GĘBICE
Gębice is a village situated in Pępowo Commune (gmina), the district (powiat) of Gostyń, ca. 20 km south of Gostyń.
Construction of a new classical-style residence was initiated by Hieronim Gorzeński of the coat-of-arms Nałęcz, who had come into the property’s possession through his marriage with Antonina nee Bojanowska.
In 1883, the Gębice property, adjacent to Chociszewice, was bought out for 510 marks by Maria Mycielska, daughter of Teodor and Aniela nee Mielżyńska, the owners of Chociszewice – an estate that had been sold by then. In Maria’s time, a neo-renaissance wing was added to the palace, featuring a low tower with a viewing terrace. Gębice has remained in the hands of the Mycielskis of the coat-of-arms Dołęga until 1939.
Despite its having been redeveloped, the palace, built ca. 1825 for the Gorzeński family, stands out as an excellent specimen of classical architecture, with its perfectly proportioned two-storey solid covered by a low hip roof. The palace was founded on a rectangular projection, with a trilateral break in the rear elevation axis, two shallow side breaks and an impressive portico in the front. Its plaster-covered elevations, arranged in a regular fashion into rectangular windows within architectural borderings, have been decorated with rustications; the ground-floor and upper-level storeys are separated with a strip of smooth cordon frieze, framed with profiled elements. The most highlighted compositional feature of the front façade is focused in its central section that is preceded with a magnificent four-column portico with a triangular pediment. In the pediment’s field as well as in its crowning, a bas-relieved decoration is placed displaying the estate proprietors’ coats-of-arms: the Nałęcz by Gorzeński and the Junosza by Bojanowski.

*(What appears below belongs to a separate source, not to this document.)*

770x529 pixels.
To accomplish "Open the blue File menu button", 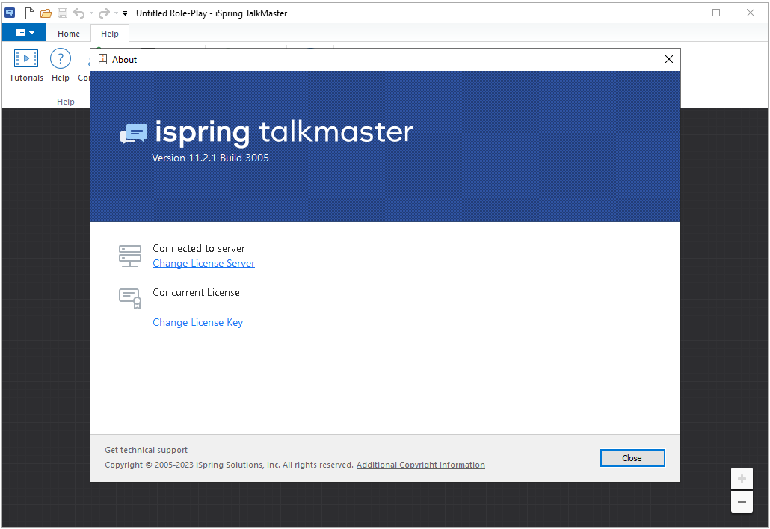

The landscape park arrangement was laid out in parallel with commencement of the palace construction works; while creating the park area, what remained from a former local garden was made use of and virtually incorporated into a new picturesque composition with two ponds, a brook and unrestrainedly meandering lanes set around carefully composed clusters of greenery. A cross-featuring obelisk commemorating Ludwik Mycielski, who was killed during the January Insurrection in 1863, is surviving in the park.